Task requirements :: The answer must be the lines from the one that holds "Image resolution: width=1024" through the final line of the data, copied exactly, with no pictures.

[Saved data entries]
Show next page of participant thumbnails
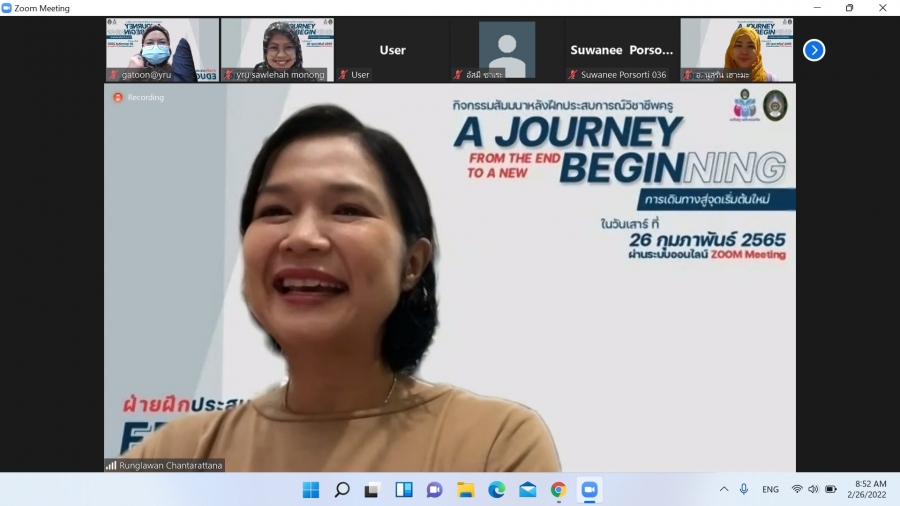(814, 50)
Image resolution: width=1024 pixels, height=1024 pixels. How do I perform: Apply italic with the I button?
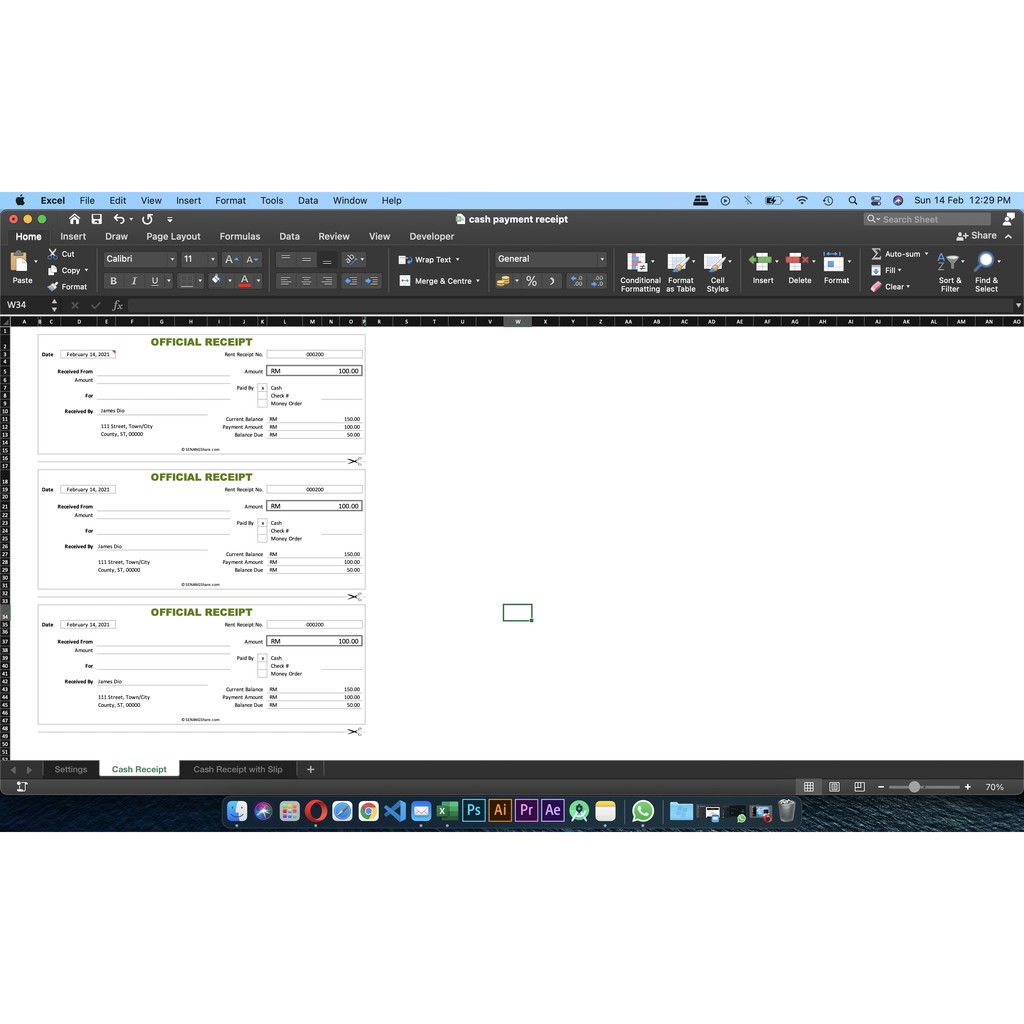point(134,281)
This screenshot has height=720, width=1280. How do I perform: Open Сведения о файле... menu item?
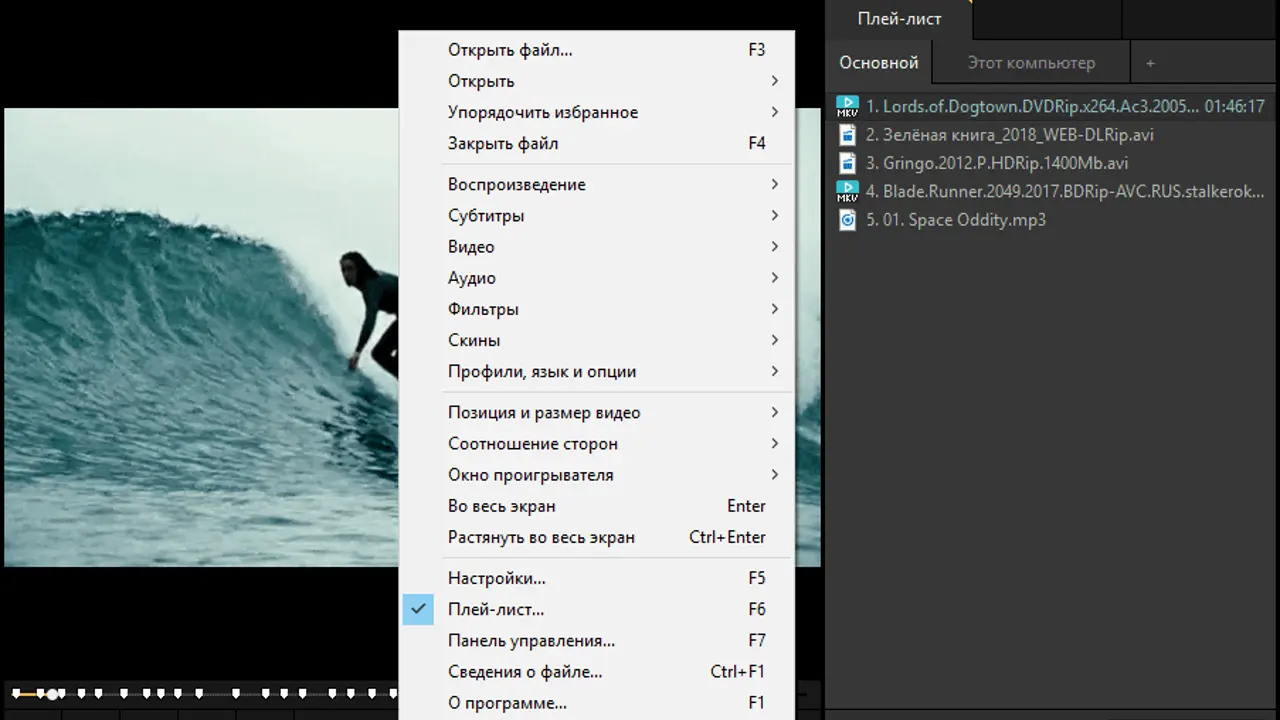525,671
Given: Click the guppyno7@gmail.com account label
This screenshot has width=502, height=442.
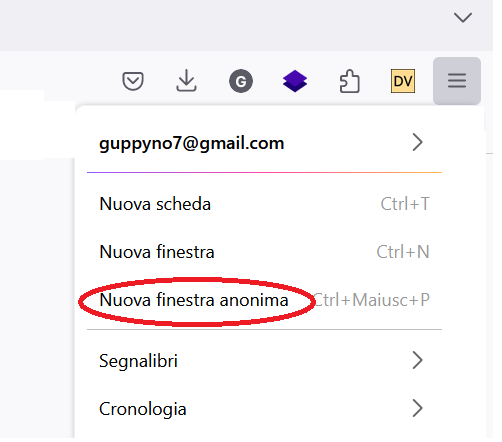Looking at the screenshot, I should tap(192, 144).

Response below ::
Image resolution: width=1024 pixels, height=1024 pixels. How do I perform: Apply italic with the I button?
point(134,281)
This screenshot has height=720, width=1280. How do I perform: Open Сведения о файле... menu item?
525,671
Given: Click the guppyno7@gmail.com account label
This screenshot has width=502, height=442.
Looking at the screenshot, I should tap(192, 144).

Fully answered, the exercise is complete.